• [Source passage]
The great Toronto ice storm of 2013 left us in the dark (and cold) for about 43 hours, from 9 am Sunday (Dec. 22) until about 4 am on Christmas Eve.  At the peak, there were 300,000 homes in Toronto without electricity or heat, just as some terribly cold weather approached. We had already gone through a 46-hour blackout in July following that month’s “Great Flood” Toronto had experienced. One lesson we learned from that time was to not keep a lot of food in the freezer! We threw out a lot of spoiled food last summer; a lot less this time around.

If our dark and cold house wasn’t enough of a connection with the problems Toronto was experiencing, we had a fallen hydro lying on the road right in front of our house. Falling tree branches pulled it down on Sunday, severing the house across the road from us from the main electrical feed. (Which of course was dead at the time). A police car sat on our street most of the day blocking the street in case anyone touched the completely dead electric wire. The car left, but the street was blocked off with police tape.


Below: Police guard a dead (for now) hydro wire. We had emergency supplies stockpiled

A hydro wire came down Sunday. Emergency Rations


We watched (and our cats, Ethel and Charlie experienced) the dropping of temperature in the house hour by hour. Sunday night, many on our block gathered in a house across the road to enjoy a fireplace, candles and wine. By Monday, some were moving out, to stay with friends and family who had heat and power. We decided to hold off one more day; moving would be traumatic for the cats, and we thought we could survive one more night. Monday night, we went around the corner to a neighbourhood restaurant, Classico, for dinner. The owner also filled up our hot watter bottle. Back home, Charlie and I sat by the fire, while Ethel crawled under the covers and against the hot water bottle. (She stayed near it all night, as we all huddled together in the bed, with plenty of covers).

• [Supplied information]
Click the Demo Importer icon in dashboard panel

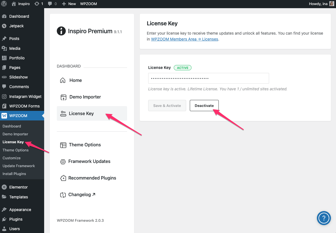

• [What you need to do]
1 > Sum up the ice storm account in two sentences.
2 > According to the ice storm account, why did the household decide not to move out on Monday? Answer in one or two sentences.
3 > Carry on with the ice storm account from its last sentence.
The material that comes after the ice storm account is separate from it.

• [Responses]
1 > The 2013 Toronto ice storm left the household in the dark and cold for about 43 hours, from 9 am Sunday until about 4 am on Christmas Eve, while a hydro wire that had fallen in front of the house kept police on the street and the road blocked. As the house grew colder, neighbors gathered by a fireplace and some moved out, but the household stayed one more night for the cats' sake, ate dinner at a nearby restaurant, and slept huddled together in bed with a hot water bottle.

2 > They decided to hold off one more day because moving would be traumatic for the cats. They also thought they could survive one more night in the cold house.

3 >
xmas-freeze_ch-fire-w xmas-freeze_w-bottle-w


I woke up about 4:30am. I knew what time it was because the electric clock told me. Santa had come a day early! I went to the basement to make sure the furnace and hot water heater had come on (they had). I checked the thermostat: 8C — but climbing! How happy all of us were. Soon, the cats settled in in one of their favourite places in winter — on top of the living room radiator. They didn’t move for a long time…


Now, on Christams Day, there are still tens of thousands of homes without power or heat, as crews work around the clock to clear trees, fix wires and restore hydro. We certainly appreciate — once again — having a warm and bright home, especially for Christmas.

Today, a hydro worker showed up to disable the downed hydro line on the street. The house it had come from was the only one on our block which didn’t get power back on Tuesday. Our neighbours moved out that day to stay somewhere with heat. We understand they should get power back sometime tonight.

Below: a couple of other photos from our power-less days.
– Our 1940’s-era Northern Electric phone came through for the second time during a blackout
– Our Ukrainian and Canadian flags in the ice storm.

Once again, our 1940's Northern Electric phone came through during a blackout. Our Ukrainian and Canadian flags in the ice and snow


Boxing Day update…

The original worker yesterday didn’t remove the downed wire. This morning I discovered he’d just looped it up, and stored it safely (!) on our property, covered in much yellow police tape.

Live wire tied up on our yard.

About 11:30 this morning, a crew showed up. They re-attached the wire and restored power to our neighbour’s house.